====== Trecho apresentado ======
Após uma overdose de imagens que parecem querer romper a tela inutilmente, descobri algo maravilhoso de um requinte admirável. Apesar de tanto pessimismo, LIMITE deixa otimista qualquer cinéfilo, pois vemos que o cinema, realmente, não é apenas um simples entretenimento, mas sim uma arte completa, e complexa (...). Voltemos a linha horizonte. Lá está LIMITE , os olhos de Olga, nosso olhos. Um imenso vazio. Um grande nada. Uma saída fechada. LIMITE é GRAND CANYON às avessas.”  Carlos Eduardo Mello de Freitas (SP, 19 anos)

 

“Angústia e alienação. Hoje, não seria insensato dizer que esta dicotomia se estabelece como paradigma da crise da modernidade. Angústia e alienação. Por mais desavisado que fosse o espectador de LIMITE , ele certamente concordaria que de alienado o filme de Mario Peixoto não tem nada, por conseqüência, angústia é a palavra chave que encontro para definir o filme, mesmo entendendo que este não é um filme que caiba dentro de qualquer definição, LIMITE esta assustadoramente próximo da realidade que vivemos hoje. O homem se reconhece em sua insignificância perante o infinito, onde reina o maior dos vazios, a ausência de Deus. (...)
======
■ **Ações necessárias**:
1/ Responda com base no texto sobre LIMITE:
(a) De quem são os olhos mencionados em "Lá está LIMITE"?
(b) Com que filme LIMITE é comparado "às avessas"?
(c) Quem é indicado como autor do filme LIMITE?
2/ Transcreva do texto sobre LIMITE o trecho de "Após uma overdose" até "(SP, 19 anos)".
Os dados que vêm a seguir não são necessários.
====== Dados extraídos ======
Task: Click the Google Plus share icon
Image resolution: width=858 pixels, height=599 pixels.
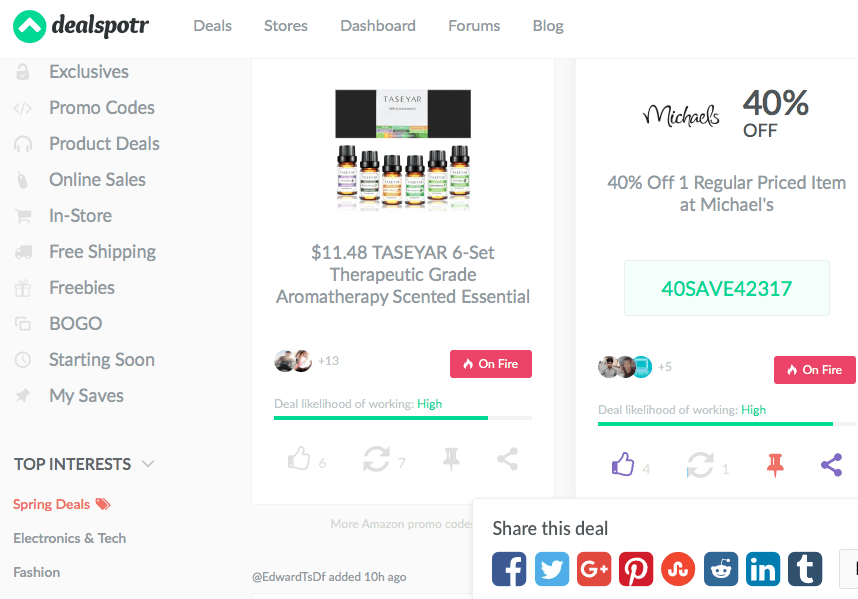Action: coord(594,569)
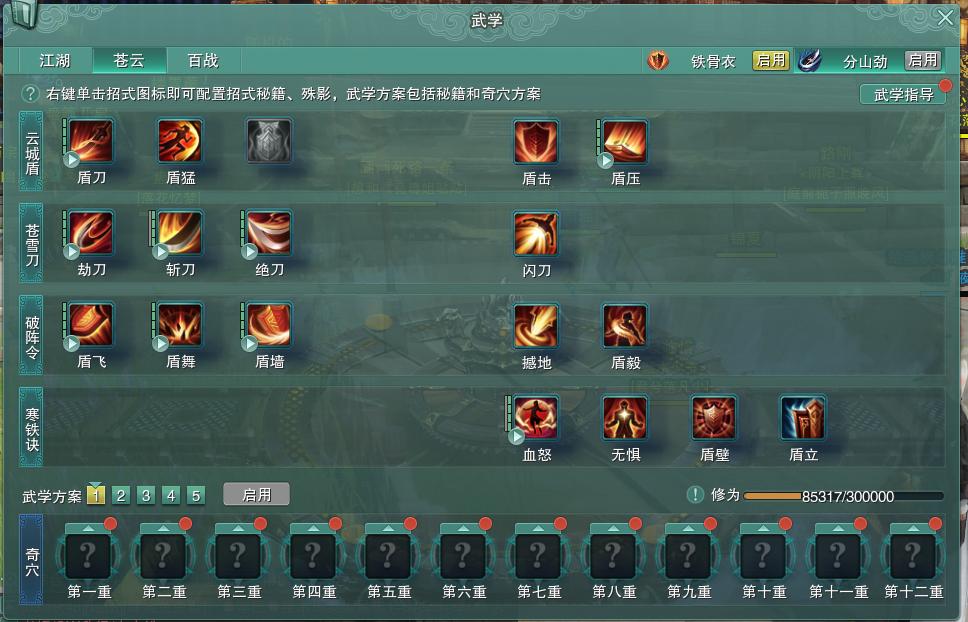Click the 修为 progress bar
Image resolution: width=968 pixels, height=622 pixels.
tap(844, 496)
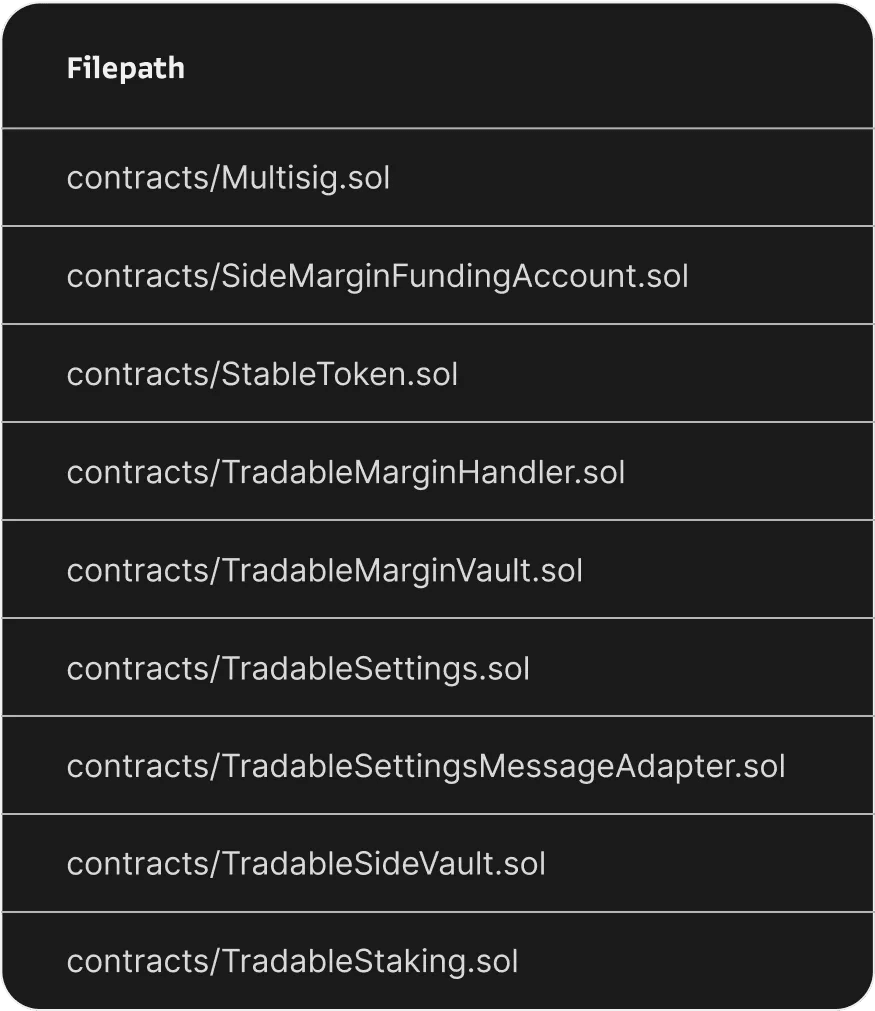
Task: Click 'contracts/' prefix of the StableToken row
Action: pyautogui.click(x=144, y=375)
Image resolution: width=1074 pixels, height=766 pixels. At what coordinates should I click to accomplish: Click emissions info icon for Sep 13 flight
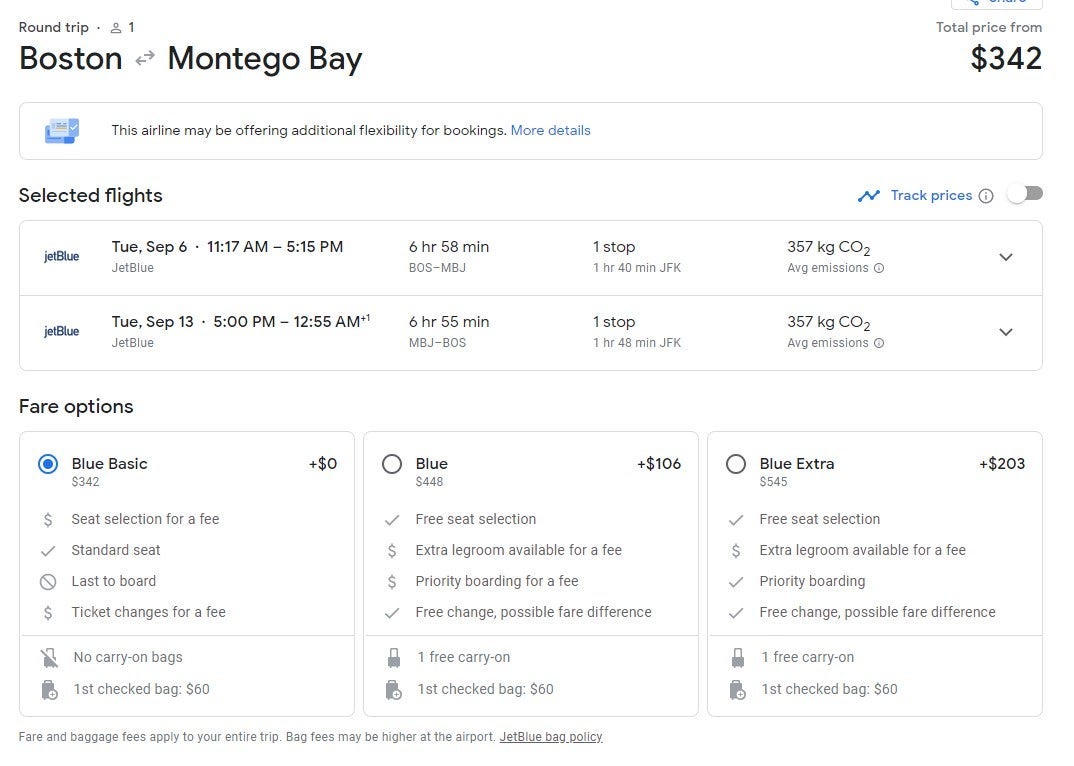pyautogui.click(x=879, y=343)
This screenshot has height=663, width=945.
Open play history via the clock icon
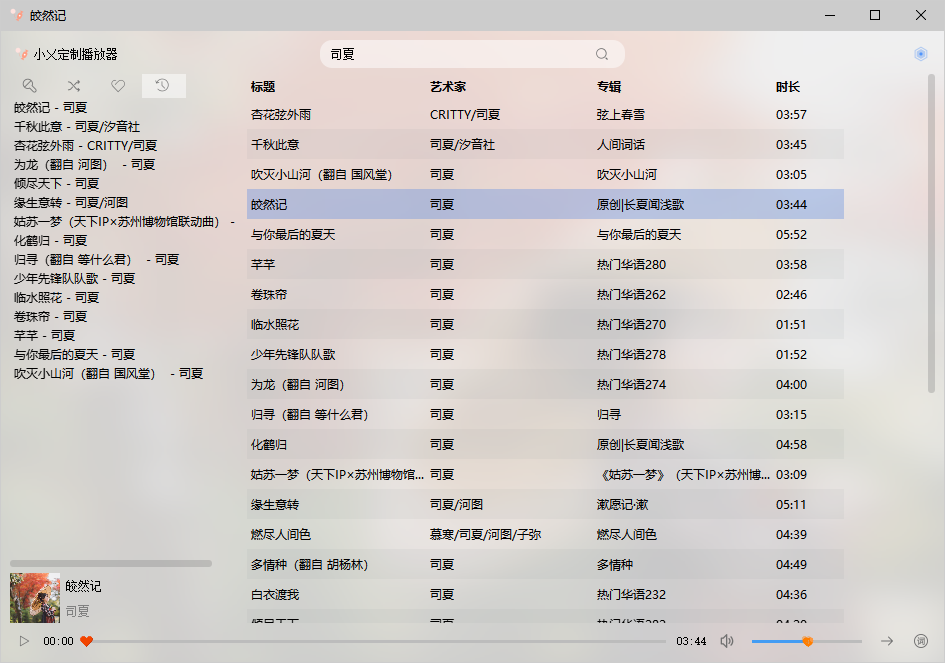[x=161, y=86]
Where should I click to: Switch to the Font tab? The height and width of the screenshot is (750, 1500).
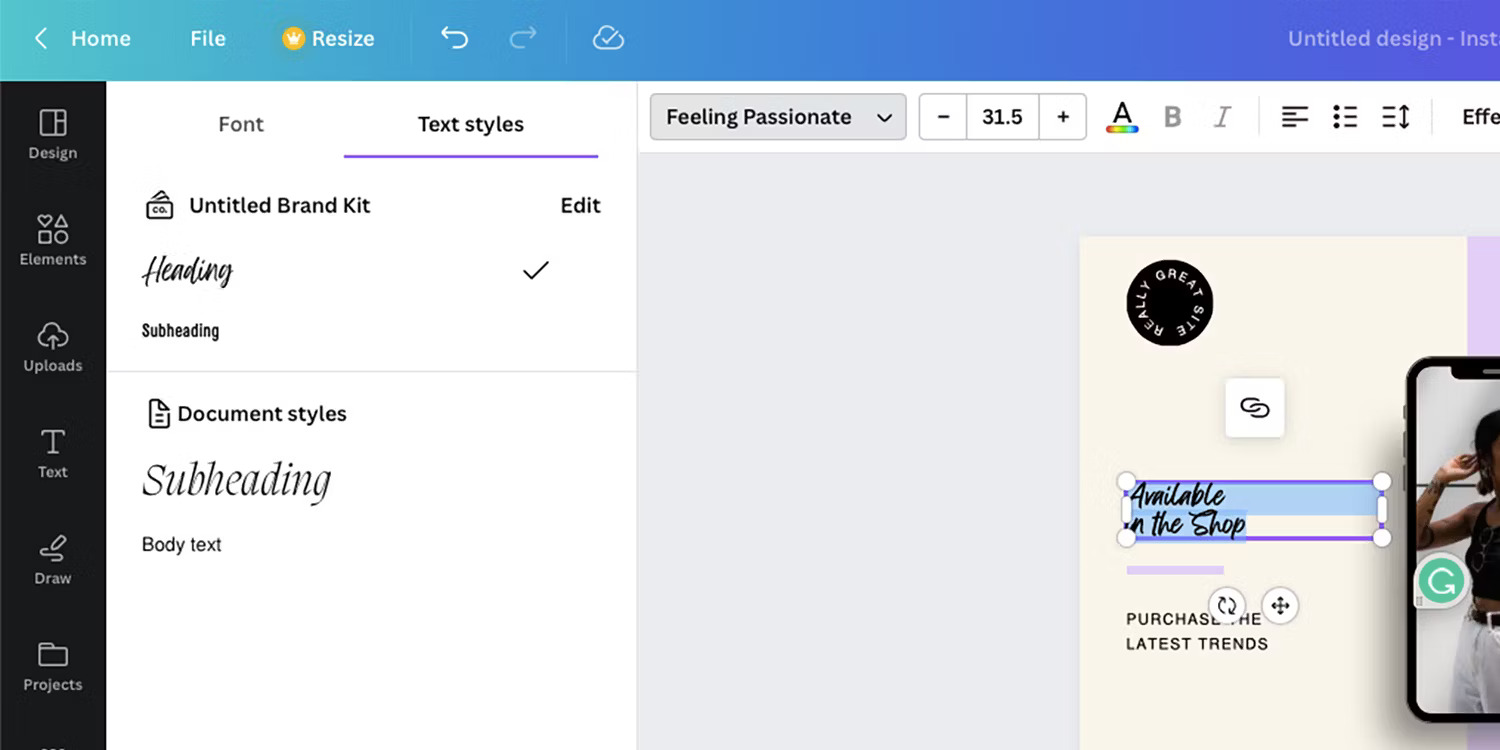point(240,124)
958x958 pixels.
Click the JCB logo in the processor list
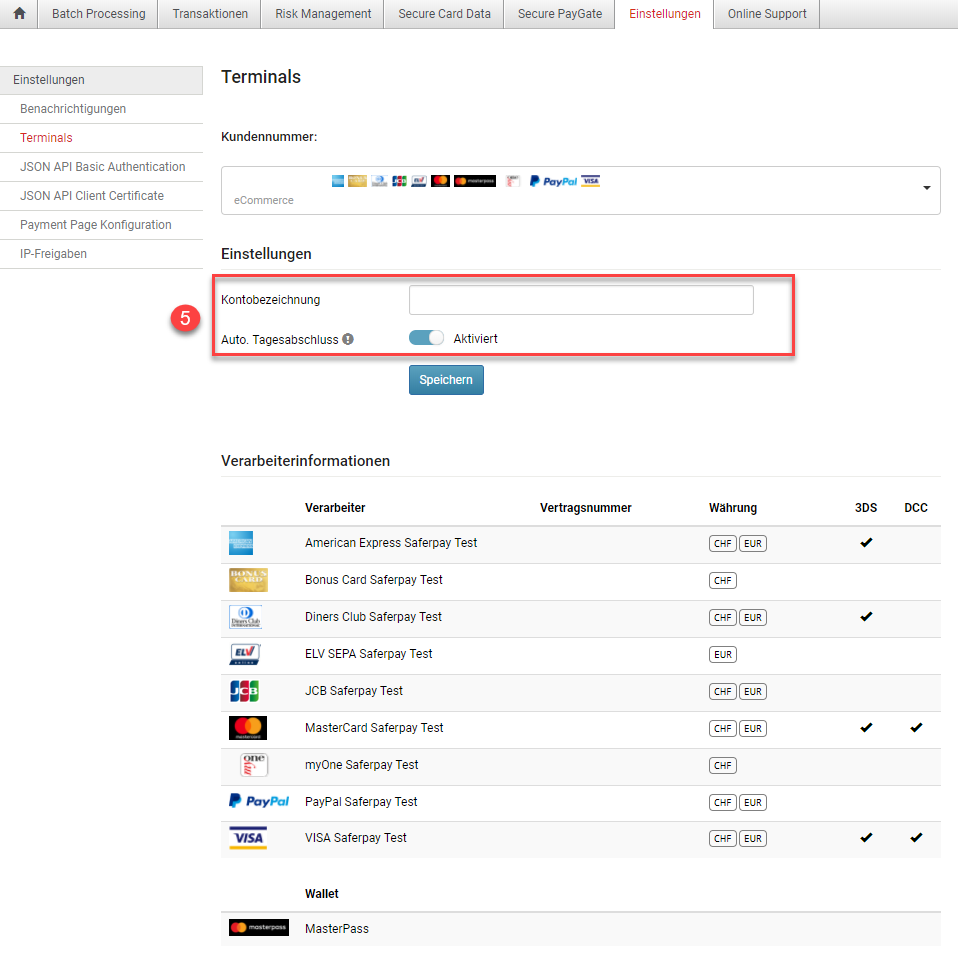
======
■ **Resolução dos exercícios**:
1/
(a) De Olga.
(b) Com GRAND CANYON.
(c) Mario Peixoto.

2/
Após uma overdose de imagens que parecem querer romper a tela inutilmente, descobri algo maravilhoso de um requinte admirável. Apesar de tanto pessimismo, LIMITE deixa otimista qualquer cinéfilo, pois vemos que o cinema, realmente, não é apenas um simples entretenimento, mas sim uma arte completa, e complexa (...). Voltemos a linha horizonte. Lá está LIMITE , os olhos de Olga, nosso olhos. Um imenso vazio. Um grande nada. Uma saída fechada. LIMITE é GRAND CANYON às avessas.”  Carlos Eduardo Mello de Freitas (SP, 19 anos)